His eyes narrow to slits. "Are you calling me a liar, you fucking nerd?"

"N-no! I'm just saying there's been some kind of mistake—"

"Amber Sullivan. Ring any bells?"

The name hits me like a freight train made of embarrassment and confusion.

Amber. Blue-haired Amber with the hazel eyes and that way of talking about video games like they actually mattered. The only girl in school who doesn't look at me like I'm some kind of exotic zoo animal. We paired up for a computer science project a couple weeks ago, and afterward, I helped her build her gaming PC—purely platonic tech support, nothing more.

But the idea that she's dating Sade Henderson makes about as much sense as a vegan steakhouse. They're like opposite ends of the social spectrum. Oil and water. Peanut butter and... I don't know, existential dread.

"Sade, I swear I wasn't flirting with her. We just worked on a project together, and I helped her with some computer stuff. I didn't even know you two were—"

The punch comes out of nowhere.

My left eye explodes in stars and pain, the world tilting sideways as I double over. Before I can recover, Tyler and Brian grab my arms, hauling me upright like some kind of meat puppet.

"I'm gonna fuck you up so bad you'll never dare to look her way again," Sade says, cracking his knuckles with the grin of someone who's found his calling in life.

The second punch catches my jaw. The third splits my lip, filling my mouth with the metallic taste of my own blood. The fourth breaks my nose with a wet crunch that makes my stomach lurch.

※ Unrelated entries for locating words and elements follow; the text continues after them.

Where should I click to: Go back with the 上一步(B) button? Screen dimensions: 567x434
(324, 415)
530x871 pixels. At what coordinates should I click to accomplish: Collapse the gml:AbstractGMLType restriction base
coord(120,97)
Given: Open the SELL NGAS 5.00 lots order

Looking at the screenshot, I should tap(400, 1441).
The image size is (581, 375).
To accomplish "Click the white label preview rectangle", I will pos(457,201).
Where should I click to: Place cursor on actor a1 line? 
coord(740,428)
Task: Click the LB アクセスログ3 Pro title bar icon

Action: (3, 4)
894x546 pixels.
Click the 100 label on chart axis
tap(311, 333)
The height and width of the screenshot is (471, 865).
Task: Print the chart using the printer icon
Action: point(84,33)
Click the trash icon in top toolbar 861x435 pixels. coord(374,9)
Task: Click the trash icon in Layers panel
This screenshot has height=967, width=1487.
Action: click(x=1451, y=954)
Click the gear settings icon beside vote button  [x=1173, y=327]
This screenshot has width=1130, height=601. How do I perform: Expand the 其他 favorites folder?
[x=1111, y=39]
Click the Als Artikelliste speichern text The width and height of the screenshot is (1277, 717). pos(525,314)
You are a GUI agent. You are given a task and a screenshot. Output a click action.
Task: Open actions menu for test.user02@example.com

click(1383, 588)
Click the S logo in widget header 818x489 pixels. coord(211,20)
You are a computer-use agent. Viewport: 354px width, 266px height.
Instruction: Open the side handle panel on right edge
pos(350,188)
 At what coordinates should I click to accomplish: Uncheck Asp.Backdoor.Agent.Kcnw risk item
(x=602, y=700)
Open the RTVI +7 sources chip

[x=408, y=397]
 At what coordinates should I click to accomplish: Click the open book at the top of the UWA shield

By the time he moves to body shots—probably worried about leaving visible evidence—I can barely see through the swelling and tears. Punch after punch lands on my ribs and stomach until even his henchmen can't keep me upright anymore.

They release my arms just as Sade throws one final uppercut. The force sends me stumbling backward like a drunk toddler, and I crash into a puddle of rainwater that's been collecting near the alley's dead end.

That's when I see it—the exposed electrical cable lying in the water, sparking intermittently like some kind of cartoon death trap. In the split second before I hit the puddle, I have just enough time to think: Of course. Of fucking course.

Electricity courses through my body like liquid fire, every nerve ending screaming in unison. It feels like being torn apart and reconstructed at the molecular level, like someone's rewriting my source code with a rusty knife.

The last thing I see before consciousness abandons ship is Sade, Tyler, and Brian backing away with the horrified expressions of people who just realized they might have graduated from "assault" to "manslaughter."

Then darkness swallows everything, and for once in my life, I'm grateful for the reprieve.